WHAT TO WORK ON: After locating the line that contains "Click the 捐赠方式 label", transcribe exactly that line and each one after it until the data ends, skipping pictures.

INFORMATION SUPPLIED:
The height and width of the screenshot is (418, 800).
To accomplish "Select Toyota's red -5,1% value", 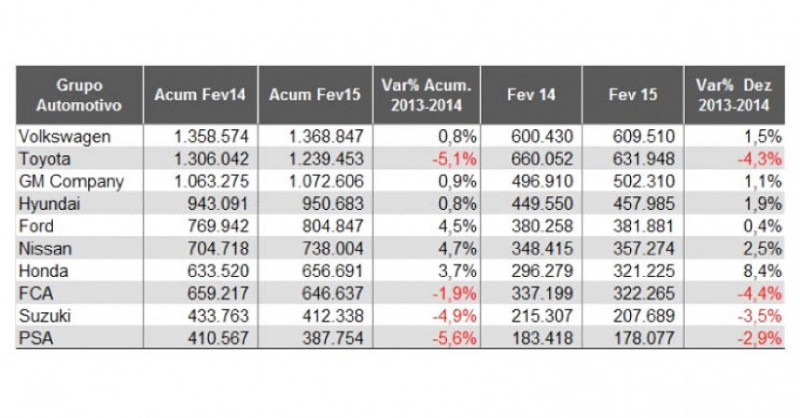I will point(453,158).
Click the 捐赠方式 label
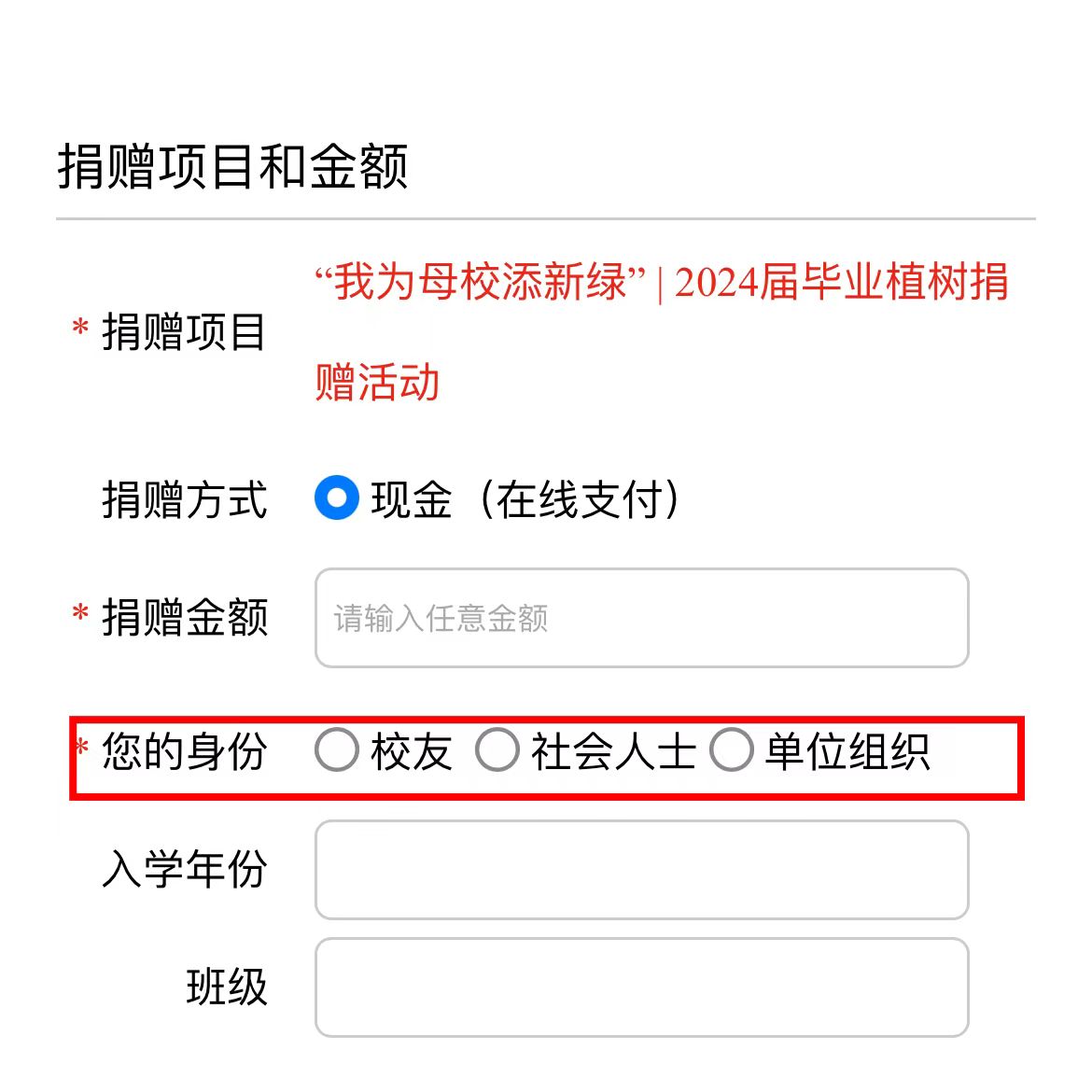Viewport: 1092px width, 1092px height. (x=184, y=499)
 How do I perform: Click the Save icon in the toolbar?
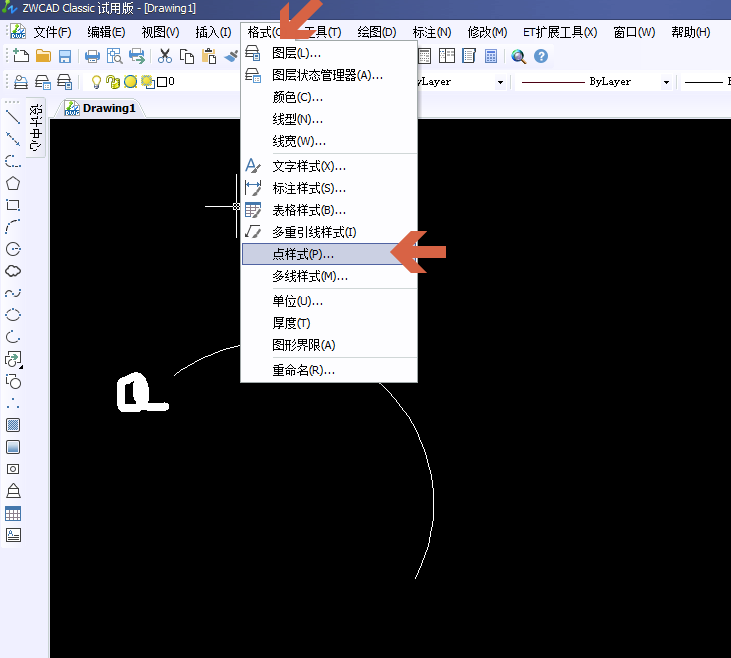coord(65,56)
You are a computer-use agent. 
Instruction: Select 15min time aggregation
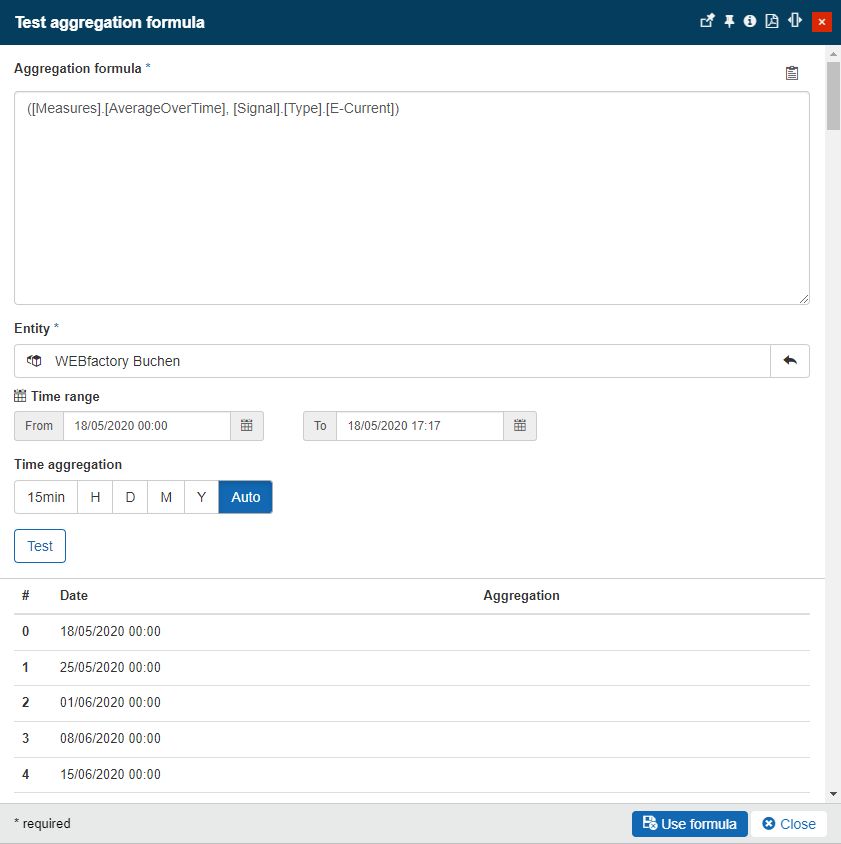[46, 497]
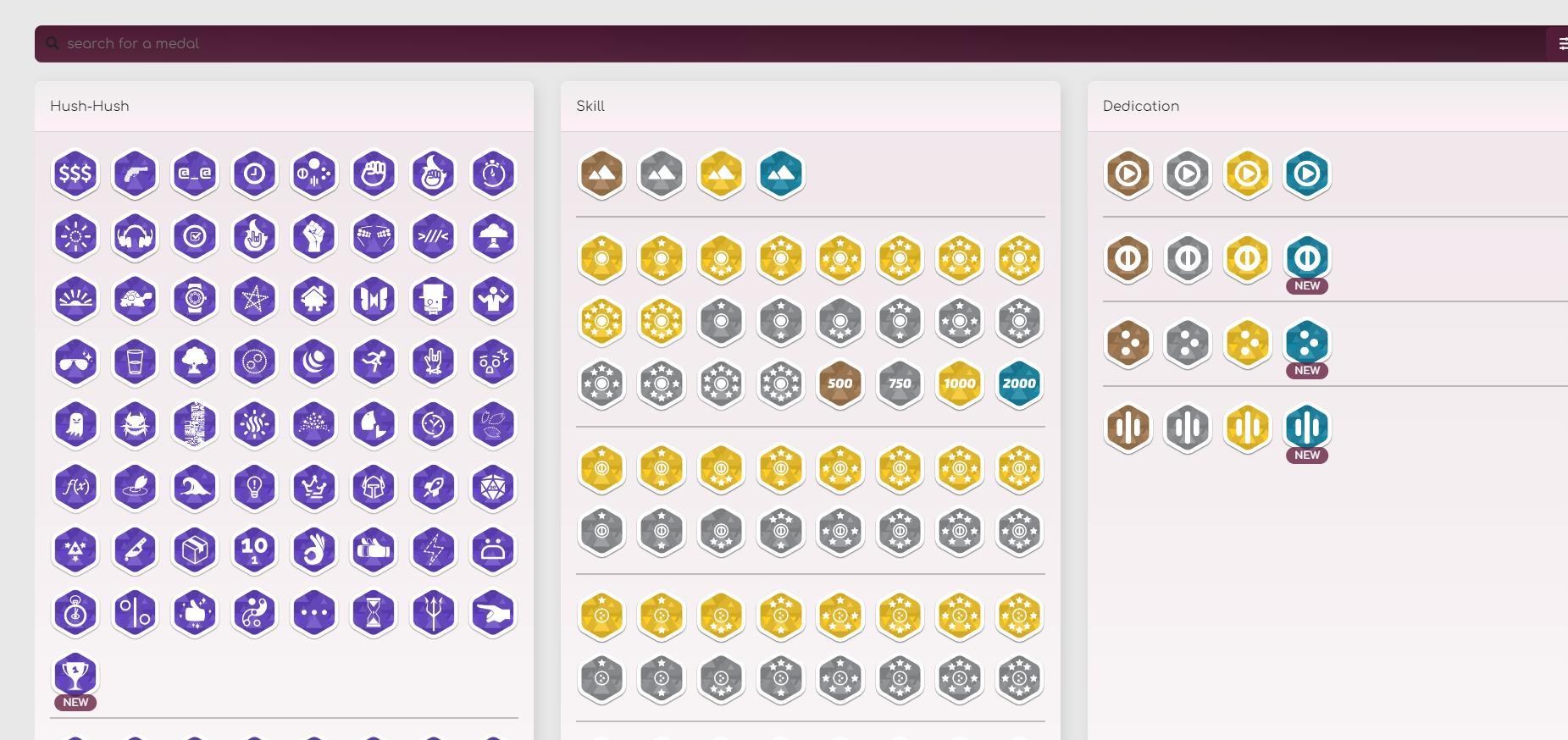
Task: Click the turtle medal icon
Action: coord(135,299)
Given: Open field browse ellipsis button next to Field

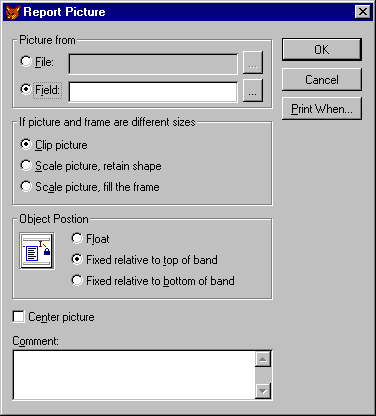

ANSWER TO THIS EXERCISE:
Click the 捐赠方式 label
Viewport: 1092px width, 1092px height. (x=184, y=499)
 How do I perform: Click the Save icon in the toolbar?
coord(65,56)
You are a computer-use agent. 
Instruction: Select 15min time aggregation
[46, 497]
Task: Click the turtle medal icon
Action: coord(135,299)
Given: Open field browse ellipsis button next to Field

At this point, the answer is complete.